Content-rich biological network constructed by mining PubMed abstracts

Affiliations

Content-rich biological network constructed by mining PubMed abstracts

Hao Chen et al. BMC Bioinformatics. .

Abstract

Background: The integration of the rapidly expanding corpus of information about the genome, transcriptome, and proteome, engendered by powerful technological advances, such as microarrays, and the availability of genomic sequence from multiple species, challenges the grasp and comprehension of the scientific community. Despite the existence of text-mining methods that identify biological relationships based on the textual co-occurrence of gene/protein terms or similarities in abstract texts, knowledge of the underlying molecular connections on a large scale, which is prerequisite to understanding novel biological processes, lags far behind the accumulation of data. While computationally efficient, the co-occurrence-based approaches fail to characterize (e.g., inhibition or stimulation, directionality) biological interactions.

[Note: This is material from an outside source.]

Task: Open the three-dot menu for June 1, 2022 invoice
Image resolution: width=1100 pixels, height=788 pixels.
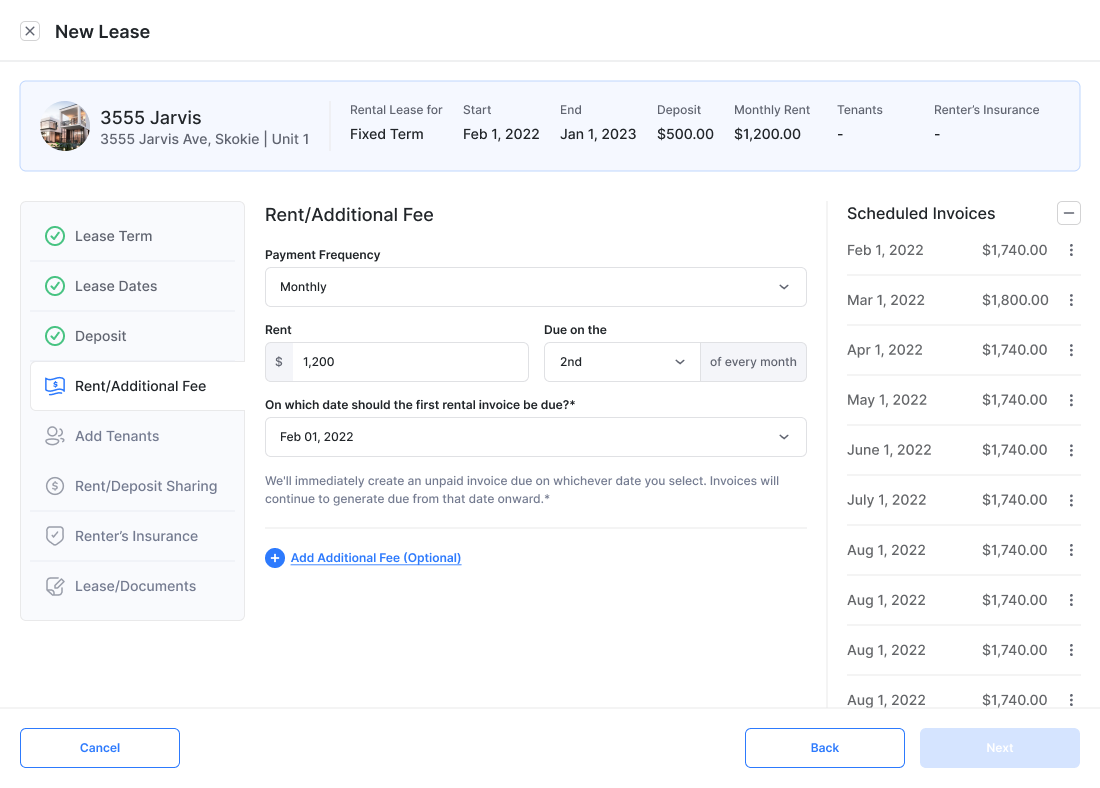Action: click(x=1071, y=450)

Programs with natural language processing (NLP) capability have been created to address these limitations, however, they are in general not readily accessible to the public.

Results: We present a NLP-based text-mining approach, Chilibot, which constructs content-rich relationship networks among biological concepts, genes, proteins, or drugs. Amongst its features, suggestions for new hypotheses can be generated. Lastly, we provide evidence that the connectivity of molecular networks extracted from the biological literature follows the power-law distribution, indicating scale-free topologies consistent with the results of previous experimental analyses.

Conclusions: Chilibot distills scientific relationships from knowledge available throughout a wide range of biological domains and presents these in a content-rich graphical format, thus integrating general biomedical knowledge with the specialized knowledge and interests of the user. Chilibot http://www.chilibot.net can be accessed free of charge to academic users.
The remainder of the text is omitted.